Tantangan Pemajakan Ekonomi Digital Perusahaan Internasional
Utama

Tantangan Pemajakan Ekonomi Digital Perusahaan Internasional

Penerapan pajak digital secara menyeluruh diharapkan dapat menciptakan keadilan bagi persaingan usaha.

Oleh:
Mochamad Januar Rizki
Bacaan 5 Menit
Ilustrasi: BAS
Ilustrasi: BAS

Pemerintah mendorong tercapainya konsensus global terkait pemajakan ekonomi digital di bawah koordinasi Organisation for Economic Cooperation and Development (OECD). Langkah tersebut dinilai penting untuk reformasi perpajakan internasional yang lebih adil.
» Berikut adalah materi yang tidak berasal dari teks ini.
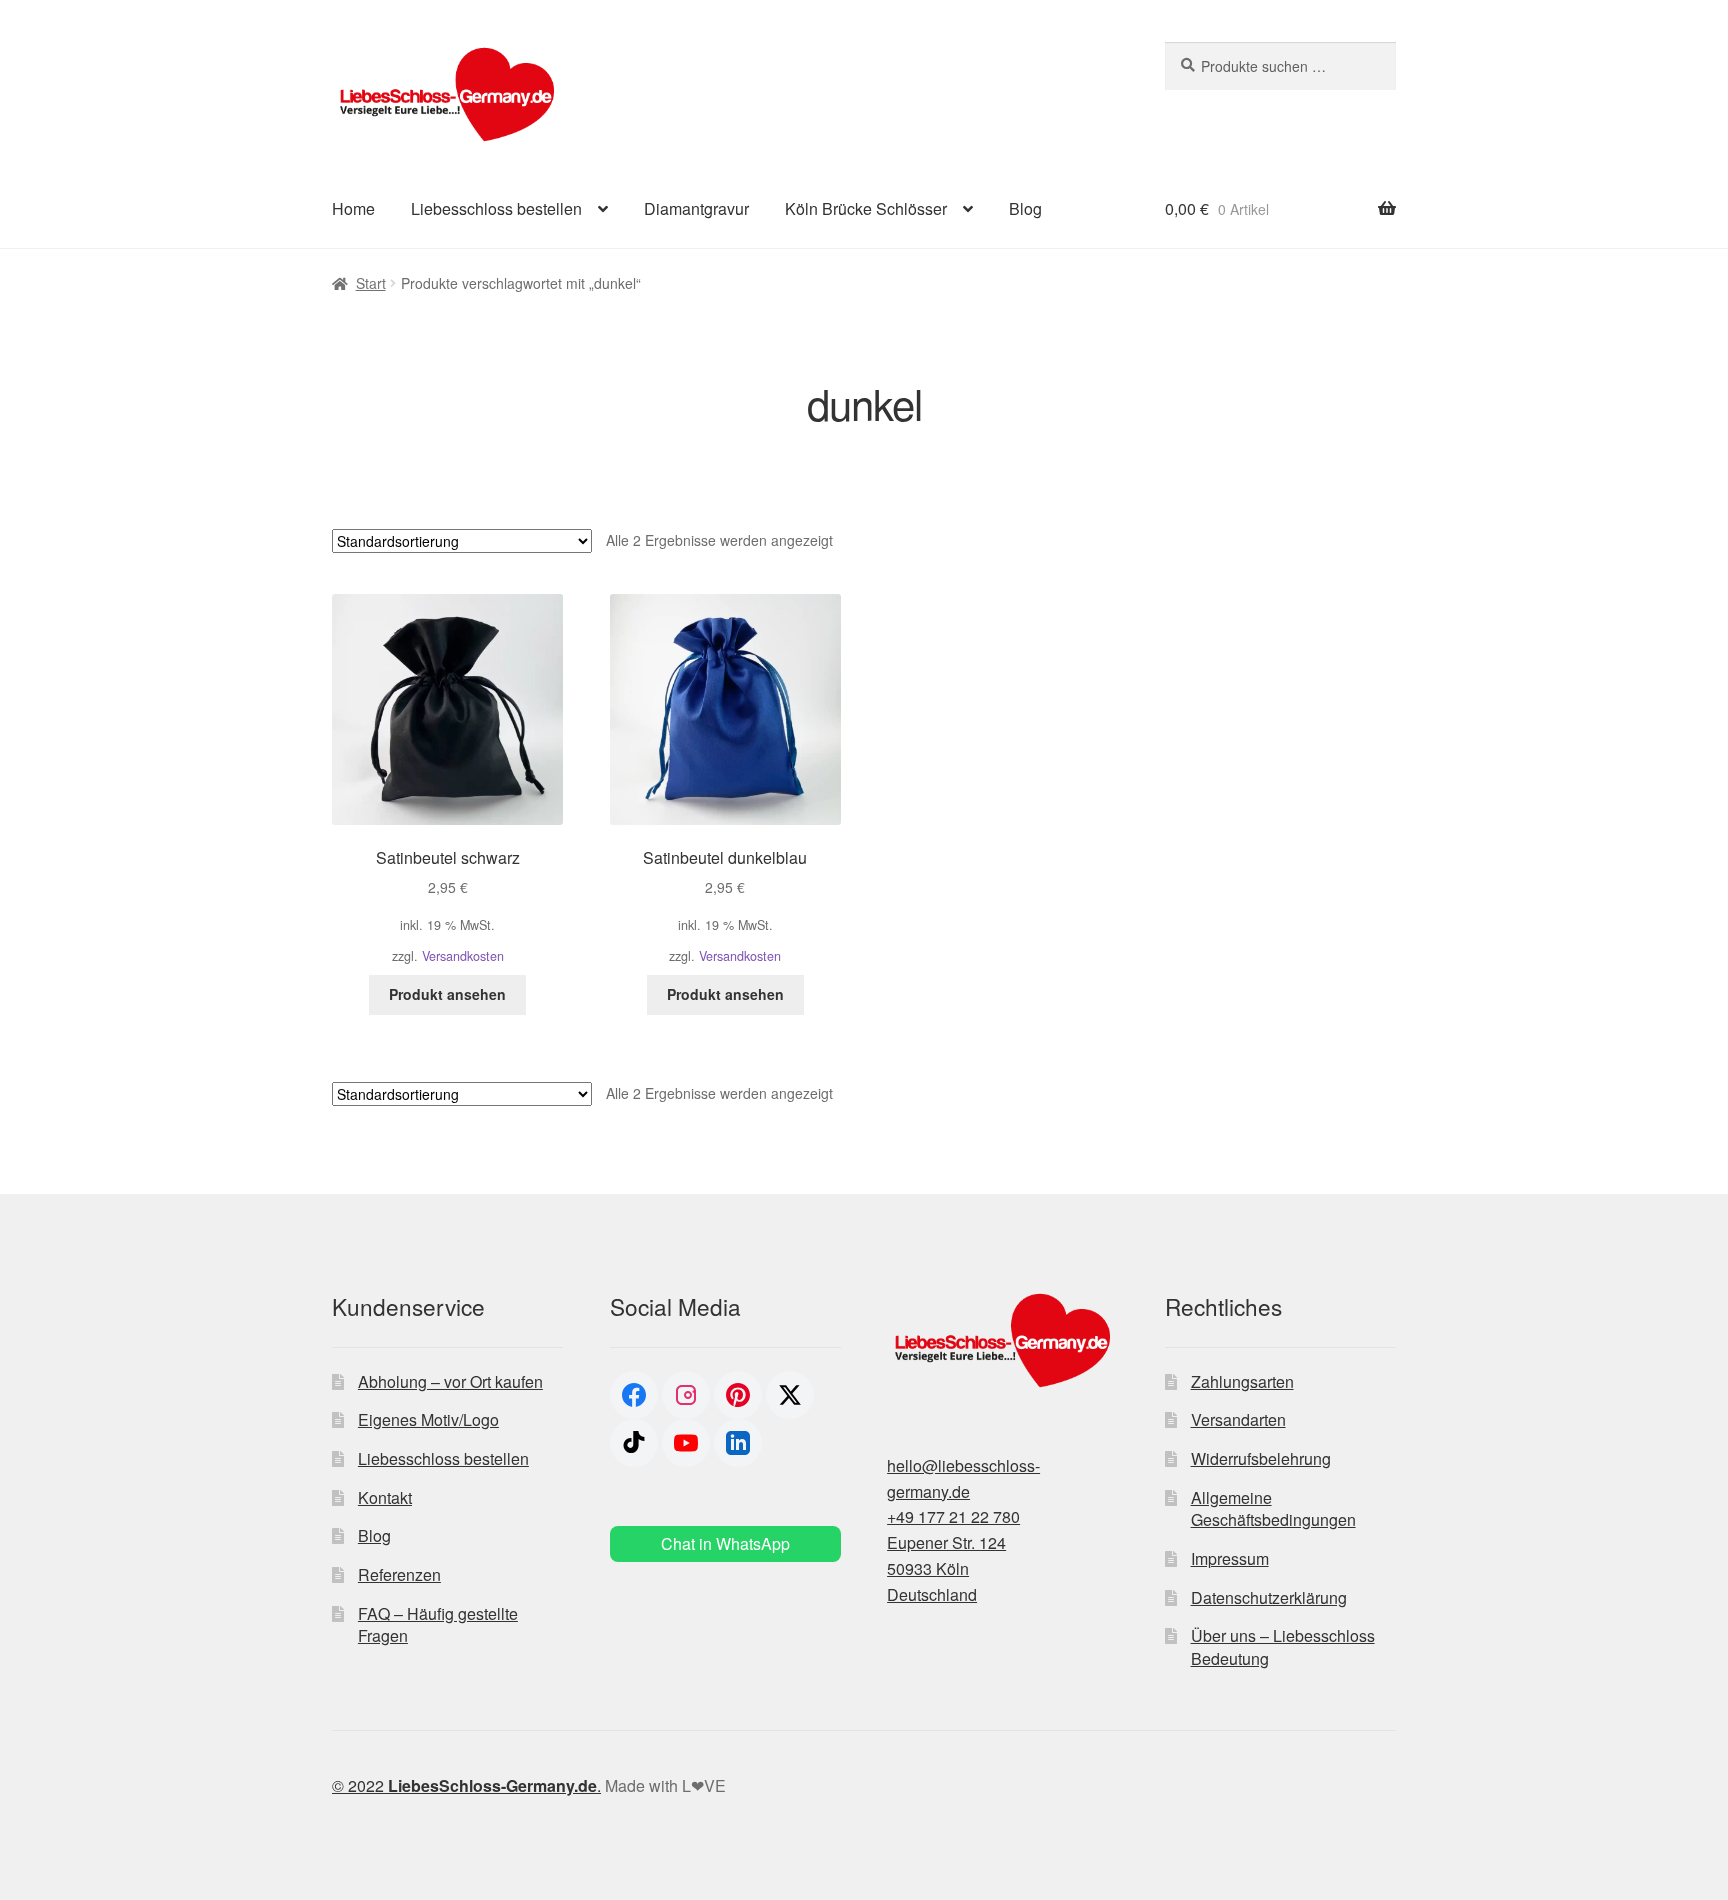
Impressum (1230, 1558)
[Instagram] (686, 1395)
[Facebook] (634, 1395)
Selain itu, pemajakan ekonomi digital meningkatkan kerja sama pemulihan ekonomi untuk mewujudkan tata kelola ekonomi dunia yang lebih kuat, inklusif, dan berkelanjutan.

Penerapan pajak digital secara menyeluruh diharapkan dapat menciptakan keadilan bagi persaingan usaha. Jika bicara tentang perusahaan multinasional terutama terkait aspek pajak, Partner DDTC Fiscal Research B. Bawono Kristiaji menyatakan, tantangan utamanya adalah pengopreasian yang secara internasional.
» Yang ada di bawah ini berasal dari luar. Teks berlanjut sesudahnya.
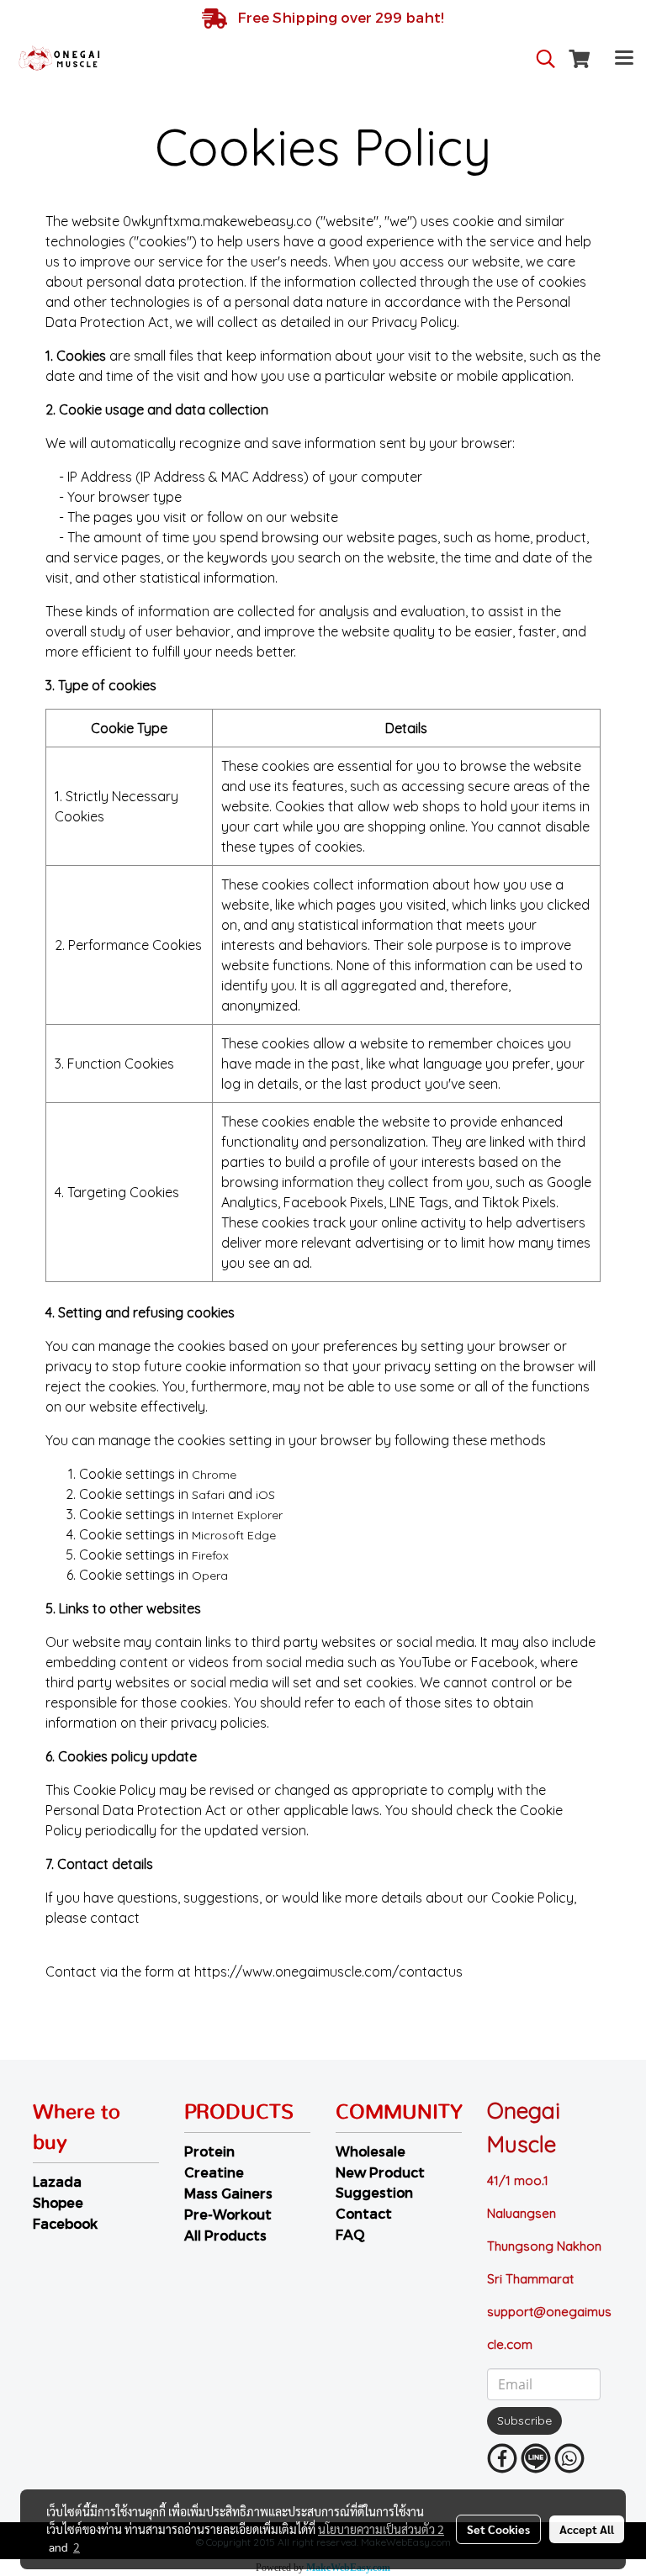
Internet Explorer (237, 1515)
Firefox (210, 1555)
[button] (540, 59)
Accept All (586, 2528)
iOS (265, 1494)
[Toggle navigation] (624, 58)
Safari (208, 1494)
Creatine (214, 2172)
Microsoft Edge (234, 1535)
"Ketika beroperasi secara internasional, yang bisa atau ada kemungkinan bahwa mereka memanfaatkan perbedaan sistem pajak antara negara. Dimana kita tahu bahwa kalau kita bicara di seluruh negara di dunia ini memang ada negara- negara yang memiliki skema provincial taxes rezim pastinya seperti itu. Jadi disitu bisa saja tarifnya lebih rendah atau juga skema- skema seperti juga insentif atau juga insentif yang sebenarnya menarik artifisial provit," kata Bawono Kristiaji dalam acara diskusi virtual Forum Merdeka Barat 9 (FMB 9) KTT G20: Kejelasan Arah Pajak Global untuk Indonesia, Senin (15/11).
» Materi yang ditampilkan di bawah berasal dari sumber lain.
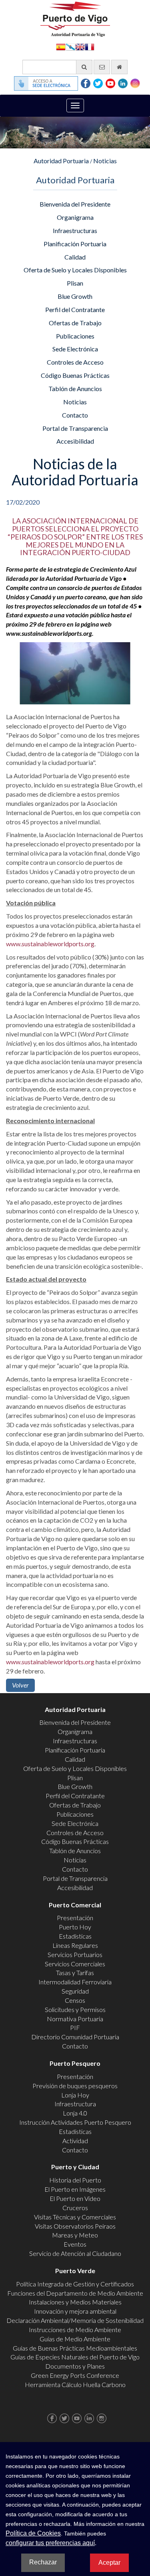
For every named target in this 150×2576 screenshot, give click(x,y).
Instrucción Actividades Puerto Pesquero (75, 2122)
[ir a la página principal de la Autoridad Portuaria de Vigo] (75, 18)
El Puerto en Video (75, 2198)
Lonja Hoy (75, 2095)
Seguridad (75, 1991)
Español (61, 46)
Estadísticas (75, 1936)
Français (89, 46)
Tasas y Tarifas (75, 1972)
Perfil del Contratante (75, 309)
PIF (75, 2027)
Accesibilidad (75, 441)
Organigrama (75, 217)
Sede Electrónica (75, 349)
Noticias (105, 160)
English (80, 46)
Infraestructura (75, 2103)
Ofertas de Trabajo (75, 323)
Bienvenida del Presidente (75, 204)
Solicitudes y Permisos (75, 2009)
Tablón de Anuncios (75, 388)
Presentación (75, 1917)
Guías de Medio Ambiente (75, 2339)
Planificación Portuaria (75, 243)
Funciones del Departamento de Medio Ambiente (75, 2293)
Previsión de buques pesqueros (75, 2085)
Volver (20, 1685)
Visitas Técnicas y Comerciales (75, 2217)
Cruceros (75, 2207)
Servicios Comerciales (75, 1963)
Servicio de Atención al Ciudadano (75, 2253)
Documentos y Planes (75, 2366)
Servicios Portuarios (75, 1954)
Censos (75, 2000)
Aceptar (109, 2562)
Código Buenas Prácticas (75, 375)
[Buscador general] (84, 67)
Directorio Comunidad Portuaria (75, 2037)
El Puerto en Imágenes (75, 2189)
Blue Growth (75, 296)
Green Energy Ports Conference (75, 2375)
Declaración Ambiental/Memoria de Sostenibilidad (75, 2320)
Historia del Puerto (75, 2180)
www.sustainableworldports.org (50, 943)
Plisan (75, 283)
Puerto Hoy (75, 1927)
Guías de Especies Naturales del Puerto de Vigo (75, 2357)
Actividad (75, 2140)
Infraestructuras (75, 230)
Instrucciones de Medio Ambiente (75, 2329)
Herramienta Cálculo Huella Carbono (75, 2384)
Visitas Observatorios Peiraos (75, 2226)
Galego (70, 46)
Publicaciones (75, 336)
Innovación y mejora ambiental (75, 2311)
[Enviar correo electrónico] (102, 67)
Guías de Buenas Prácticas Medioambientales (75, 2348)
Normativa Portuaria (75, 2018)
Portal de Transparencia (75, 428)
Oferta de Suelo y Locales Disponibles (75, 270)
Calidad (75, 257)
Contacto (75, 415)
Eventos (75, 2244)
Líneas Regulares (75, 1945)
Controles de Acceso (75, 362)
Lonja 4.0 (75, 2113)
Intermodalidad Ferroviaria (75, 1982)
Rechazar (43, 2562)
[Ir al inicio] (119, 67)
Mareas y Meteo (75, 2235)
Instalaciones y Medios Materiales (75, 2302)
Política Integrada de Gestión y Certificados (75, 2284)
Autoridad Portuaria (61, 160)
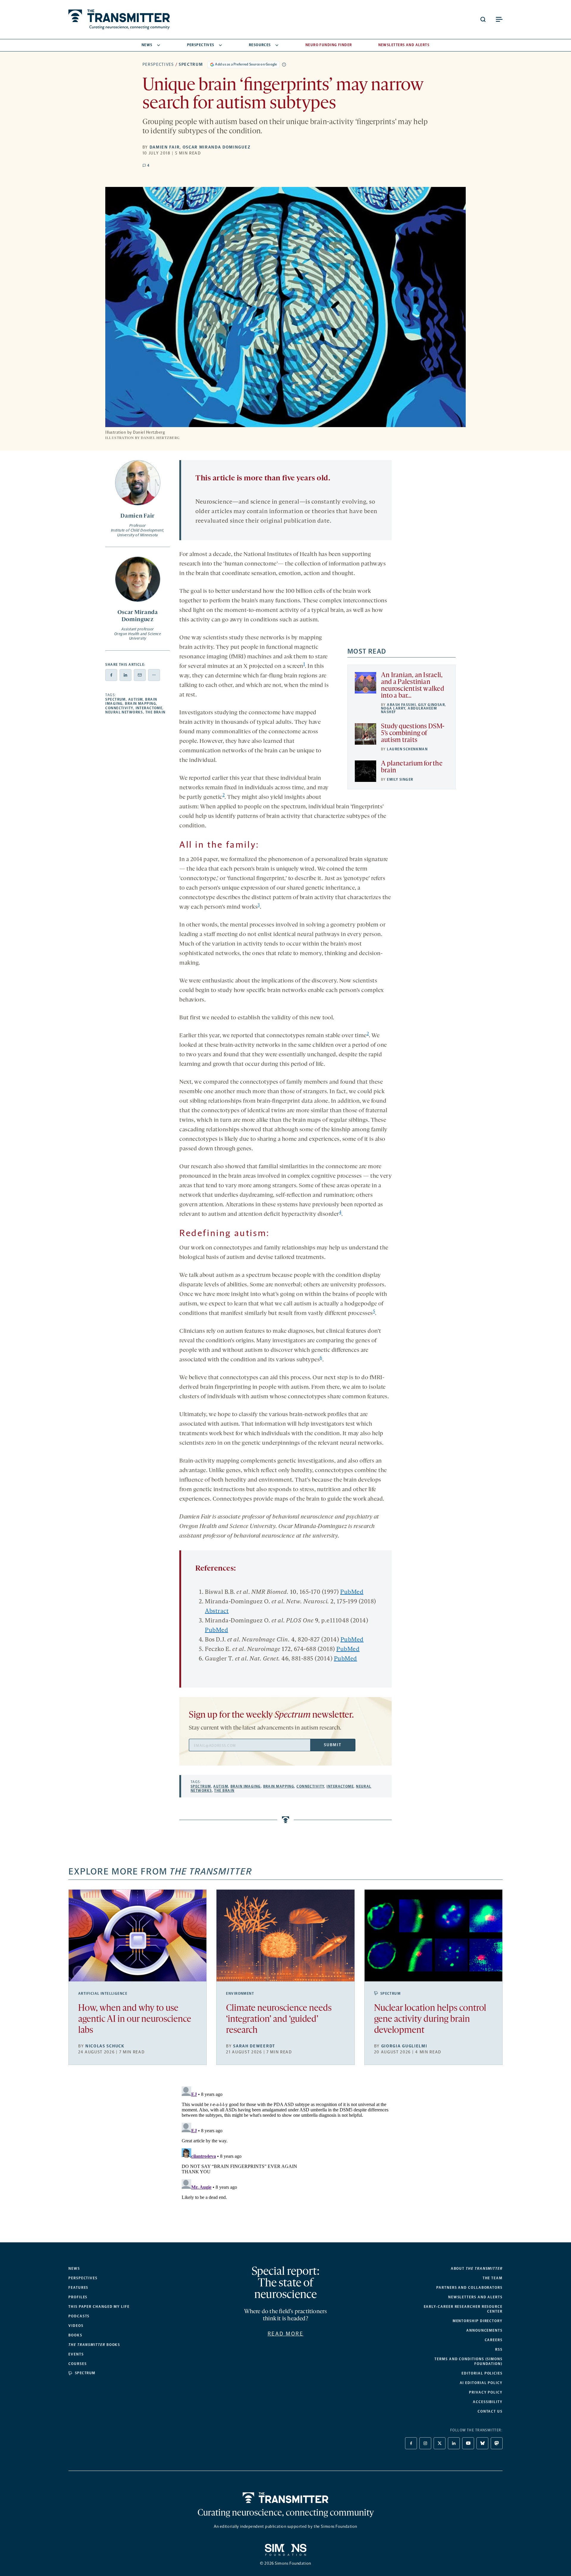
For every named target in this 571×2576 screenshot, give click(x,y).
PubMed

Dia menambahkan jika bicara secara detail mengenai perusahaan multinasional yang berbasis digital, lebih spesifiknya adalah pertama bagaimana memastikan hak pemajakan dari negara sumber. "Artinya adalah bahwa ketika kita bicara tentang perusahaan digital, ini adalah perusahaan yang bisa saja memperoleh suatu penghasilan dari yurisdiksi tertentu tanpa dia harus mendirikan suatu BUT (Bentuk Usaha Tetap). Dimana kalau kita bicara tentang BUT singkatnya ini adalah untuk memastikan hak pemajakan dari negara tersebut," ujar dia.

Bukan itu saja, ketika suatu perusahaan digital telah masuk dan terdaftar atau mendirikan BUT di sini ada persoalan mengenai alokasi labanya seperti apa. "Jadi atas penghasilan yang manakah nantinya laba perusahaan digital tersebut bisa dipajaki di suatu yurisdiksi," papar dia. (Baca: Respons Apindo Terhadap Pengesahan UU HPP)

Reformasi sistem perpajakan internasional yang adil dilakukan dengan pengalokasian hak pemajakan secara adil ke negara yang cenderung menjadi pasar produk barang dan jasa digital (“negara pasar”) yang dikenal dengan Pilar 1. Kemudian kepastian bahwa semua perusahaan multinasional (multinational enterprise /MNE) membayar pajak minimum di semua tempat MNE tersebut beroperasi atau yang disebut dengan Pilar 2.

Mekar Satria Utama selaku Direktur Perpajakan Internasional DJP Kementerian Keuangan (Kemenkeu) mengatakan pada waktu penutupan KTT G20 di Italia, 137 negara anggota G20 telah menyetujui Solusi Dua Pilar untuk mengatasi tantangan perpajakan di ekonomi digital.  "Pilar 1 adalah kesepakatan mengenai penerapan pajak digital. Sedangkan Pilar 2 dikenal dengan sebutan Global anti-Base Erosion (GLoBE) rules," kata Mekar.